Peut-on valoriser des lots contaminés par du datura dans un méthaniseur et épandre le digestat qui en est issu sans risquer de diffuser des graines encore viables ? Les alcaloïdes produits par le datura affectent-ils la production de biogaz ? C’est ce à quoi a cherché à répondre Arvalis avec le projet Meta Datura qu’il pilote depuis trois ans en Nouvelle-Aquitaine, et qui prendra fin à la mi-2025.
Les premiers résultats, issus d’essais en laboratoire, sont prometteurs : les graines de datura étaient mortes après une exposition de 10 jours à un pouvoir méthanogène dans un microréacteur d’un litre. Même conclusion dans un réacteur de 20 litres, qui permet l’assemblage de différents intrants (graines de datura, fourrages, lisiers, etc.) et se rapproche donc un peu plus de la réalité. Le délai était toutefois plus important : après 11 jours, près de 87 % de graines mortes et 13 % de graines « fraîches » (non mortes mais sans faculté germinative), puis 100 % de graines mortes à 40 jours.

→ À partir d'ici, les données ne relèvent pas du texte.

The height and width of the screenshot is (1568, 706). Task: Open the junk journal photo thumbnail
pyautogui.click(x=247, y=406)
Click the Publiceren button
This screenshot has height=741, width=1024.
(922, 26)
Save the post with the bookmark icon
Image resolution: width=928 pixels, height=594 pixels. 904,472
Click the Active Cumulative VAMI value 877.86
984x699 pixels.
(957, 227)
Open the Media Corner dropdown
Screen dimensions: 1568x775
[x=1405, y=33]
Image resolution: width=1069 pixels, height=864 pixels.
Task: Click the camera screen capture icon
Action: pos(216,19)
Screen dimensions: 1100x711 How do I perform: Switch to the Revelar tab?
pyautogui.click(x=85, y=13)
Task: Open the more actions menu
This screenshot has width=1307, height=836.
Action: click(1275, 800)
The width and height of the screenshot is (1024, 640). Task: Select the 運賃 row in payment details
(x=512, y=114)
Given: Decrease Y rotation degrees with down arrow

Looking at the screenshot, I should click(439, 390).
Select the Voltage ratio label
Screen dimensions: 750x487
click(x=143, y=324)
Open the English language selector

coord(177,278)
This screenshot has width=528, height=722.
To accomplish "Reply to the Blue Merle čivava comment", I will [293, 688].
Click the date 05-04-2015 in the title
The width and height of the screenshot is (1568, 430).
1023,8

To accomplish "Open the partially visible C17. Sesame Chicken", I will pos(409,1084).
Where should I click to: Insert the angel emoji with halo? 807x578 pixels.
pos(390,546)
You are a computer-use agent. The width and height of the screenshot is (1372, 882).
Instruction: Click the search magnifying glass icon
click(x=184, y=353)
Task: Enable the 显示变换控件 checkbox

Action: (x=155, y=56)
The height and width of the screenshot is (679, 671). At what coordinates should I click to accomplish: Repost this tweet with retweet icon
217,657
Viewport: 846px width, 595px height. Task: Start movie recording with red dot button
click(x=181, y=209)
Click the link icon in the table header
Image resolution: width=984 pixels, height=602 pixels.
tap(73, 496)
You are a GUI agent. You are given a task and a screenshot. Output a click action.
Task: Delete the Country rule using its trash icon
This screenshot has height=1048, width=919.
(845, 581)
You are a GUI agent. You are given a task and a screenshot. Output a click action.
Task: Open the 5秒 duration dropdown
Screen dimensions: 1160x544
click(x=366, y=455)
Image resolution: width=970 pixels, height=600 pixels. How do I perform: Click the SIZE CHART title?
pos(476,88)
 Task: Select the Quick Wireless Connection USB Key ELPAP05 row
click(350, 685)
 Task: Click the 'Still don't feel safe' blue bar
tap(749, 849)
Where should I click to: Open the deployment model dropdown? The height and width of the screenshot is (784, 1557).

Un délai inférieur au temps de séjour moyen des rations dans les méthaniseurs (60 jours), « même si on ne peut garantir que la totalité des graines y restent aussi longtemps », signale Manuel Heredia, d’Arvalis. Bonne nouvelle aussi pour la production de biogaz, qui ne semble pas affectée par la présence de datura dans la ration.
Essais à grande échelle
Ces résultats doivent être confortés par des essais à plus grande échelle, sur une unité de méthanisation expérimentale de l’institut technique de 150 m³. Celle-ci permettra la production d’une quantité suffisante de digestat pour être épandue. La présence d’alcaloïdes dans le digestat est aussi surveillée. « En laboratoire, on en a trouvé au bout de quelques jours avant qu’ils ne disparaissent, rapporte Manuel Heredia. Ça n’a pas été travaillé de manière approfondie dans le cadre du projet mais nous publierons des recommandations si les digestats sont susceptibles d’en contenir. »
Dans le cadre du projet ont aussi été évalués les effets, sur la gestion du datura, de l’évolution de la rotation liée à l’introduction de cultures intermédiaires destinées à la méthanisation. « On constate souvent, sur les exploitations qui rentrent dans des projets méthanisation, qu’elles se sortent de certaines problématiques agronomiques en faisant évoluer leur système », explique l’ingénieur d’Arvalis. Mais ici, les effets qui ont pu être observés sur le datura avec l’introduction d’une culture intermédiaire entre deux cultures d’été sont restés modestes, avec une variabilité interannuelle forte. Il faudra donc plus de temps pour émettre d’éventuelles conclusions.